The Hub-and-Spoke Playbook

If you want to know how agent isolation works in practice, look at how Benjemen Elengovan wired his company.

MyGigsters is a 14-person team in Melbourne building embedded financial infrastructure for gig economy platforms. This is not a solo operation, but the system Elengovan designed scales down to any team size.

Elengovan runs 9 agents: one orchestrator, eight specialists, in a hub-and-spoke model. "Lucy is the hub. Everyone else is a spoke," Elengovan wrote in a guest post on Batko OS. "This is a deliberate security decision. I don't want 9 agents independently deciding to email my investors or tweet something spicy about my competitors."

Lucy (Claude Opus, roughly $0.03 per conversation) is the only agent with a direct channel to Elengovan via Telegram. Scout hunts prospects daily at 9 AM, delivering 3 to 4 qualified leads. Quill writes blog posts every two days, with Lucy reviewing before publication. Rally manages the WhatsApp community. Beacon runs high-volume SEO analysis on Gemini Flash. The remaining four handle product analysis, strategic advisory, lead magnets, and financial modeling.

No spoke talks to another spoke directly. Each gets its own sandbox: a workspace with SOUL.md (personality and guardrails), AGENTS.md (behavioral rules), MEMORY.md (long-term context), and daily memory logs. The personality file defines what the agent is and what it will not do.

Model tiering keeps the cost under $500 a month. "Not every task needs the smartest model," Elengovan wrote. "Strategic work gets Opus. Blog articles get Sonnet. Morning health checks get Flash Lite. This is how the whole system runs under $500/month. Less than a single day of consulting fees."

The failure worth noting: Rally, the community manager, generated daily briefings for three weeks that were silently dropped by a WhatsApp sandbox security setting. Three weeks of perfectly crafted messages to nobody. The fix: delivery verification in every workflow. If the agent can't prove the message arrived, it didn't.

The insight worth stealing: One orchestrator. Strict isolation. Each agent scoped to a single job with its own context files. The SOUL.md pattern works whether you run 9 agents or 3.

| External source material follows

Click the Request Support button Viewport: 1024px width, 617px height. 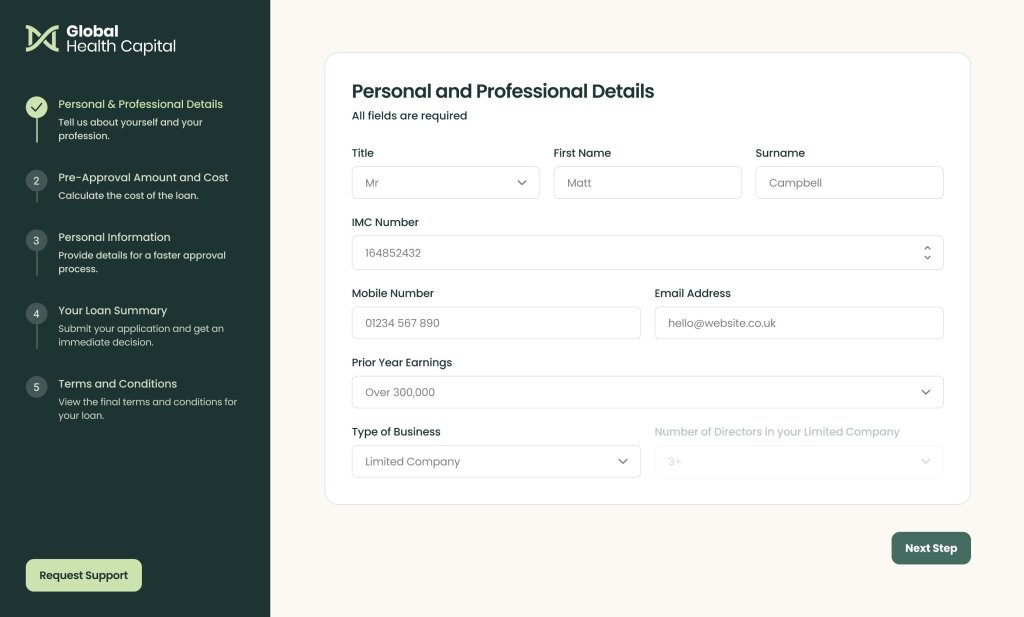pos(83,575)
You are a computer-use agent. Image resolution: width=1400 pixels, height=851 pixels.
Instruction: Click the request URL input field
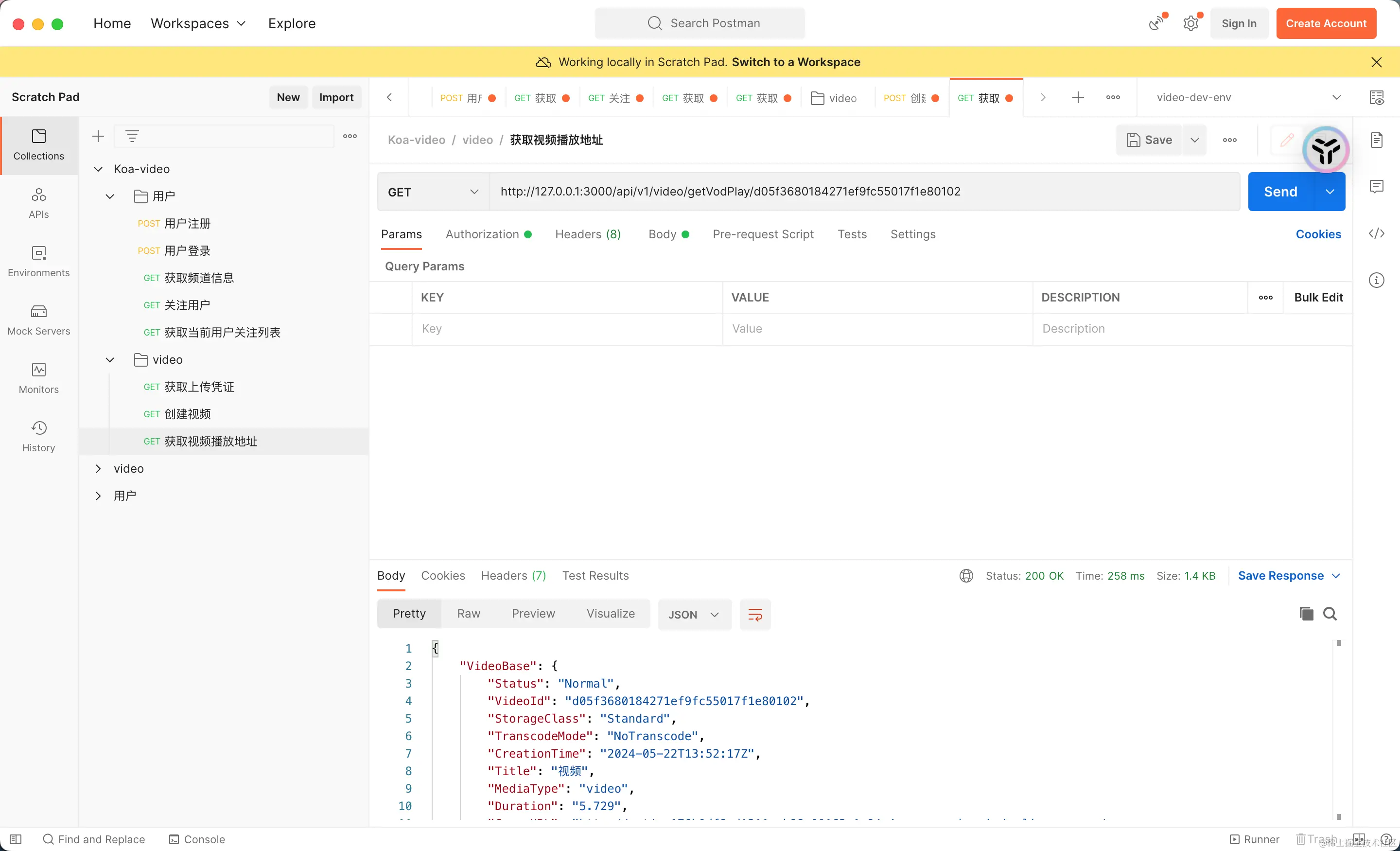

Last week you wrote the context file. This week you build the system that keeps it updated without you.

Two moves you can make in under an hour.

First: pick your most-used agent. Add a scheduled task that reads its last 24 hours of output, identifies one pattern of error or inefficiency, and appends one improvement to its context file. That's the loop from today's Opening, simplified to one cron job.

Second: review what the agent wrote every Monday morning. If the same mistake shows up twice, write the fix as a hard rule. Compounding improvement, as Eliason described on Mixergy, starts with noticing what repeats.

Which agent on your stack makes the same mistake most often? Have you written the fix into its context, or are you still correcting it manually every time? Hit reply.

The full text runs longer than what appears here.